Pour cela on utilisera, par exemple, un bâtit de gravure. C’est une enceinte dans laquelle il est possible de contrôler la pression et les gaz présents. L’idée est de précipiter un gaz ou un mélange de gaz sélectionnés contre l’échantillon pour enlever de la matière soit par un effet d’abrasion soit par réaction chimique avec la surface.

A la fin de cette étape, le substrat a été gravé mais il reste également de la résine. Pour la dissoudre, il suffit de tremper l’échantillon dans un bécher rempli d’acétone.

Et voilà une nano- ou une micro- tranchée fabriquée sur ce substrat !

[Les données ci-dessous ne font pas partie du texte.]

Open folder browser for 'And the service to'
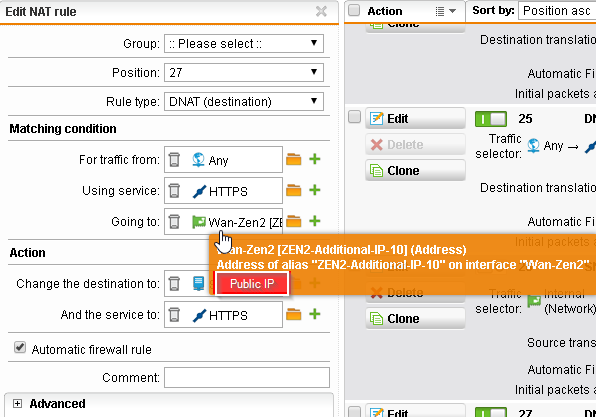This screenshot has width=596, height=417. coord(293,314)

2 Une autre possibilité est de vouloir fabrique une structure en relief sur le substrat. On cherche donc à ajouter de la matière.
Là encore, il existe différentes techniques . L’une des plus courante est l’évaporation.
L’échantillon est inséré dans un bâtit très similaire au bâtit de gravure dans la mesure ou la pression et les gaz en présence sont très finement contrôlés. La différence est qu’il y a également un métal chauffé suffisamment fort pour qu’il s’évapore.
L’échantillon est placé dans cette vapeur d’atomes et est rapidement totalement recouvert.

Le matériau évaporé recouvre aussi bien le substrat que les restes de résine.
On trempe alors cet ensemble dans un bécher d’acétone pour dissoudre la résine.
Cette opération est appelée « lift-off« .

Et voilà un nano- ou un micro-fil d’or fabriqué sur la surface du substrat !

Vous savez désormais comment est-ce que l’on peut fabriquer des objets sans les voir et sans les manipuler.
J’espère que ces superbes illustration réalisée par Clara Hinoveanu vous ont aidé à comprendre. Les images sont tirées d’un projet que j’avais réalisée avec l’équipe de « la physique autrement » : la fabrique du nano, que vous pouvez retrouver ici

Pour finir, et pour vous montrer à quel point ces techniques sont puissantes, voici une petite galerie d’objets réalisés par lithographie :

Post Scriptum

Pour celles et ceux d’entre vous qui sont arrivés sur ce post en voyant une courte vidéo de moi m’habillant avec une combinaison bleue, vous vous demandez peut être quel est le rapport ?
Faire de la lithographie signifie que l’on souhaite fabriquer des objets qui sont si petits qu’ils que leur taille est inférieure aux cellules de notre peau, au diamètre de nos poils ou cheveux et même des fils du tissus de nos vêtements. Si l’une de ces poussières venait à tomber sur notre échantillon cela en serait finit des nanos !

C’est pourquoi, la nano- et la micro-fabrication se fait dans un environnement dit propre où le nombre et la taille des poussières est contrôlé. Pour rentrer dans une telle salle il faut se vêtir jusqu’au bout des doigts pour ne pas polluer l’atmosphère si bien nettoyée.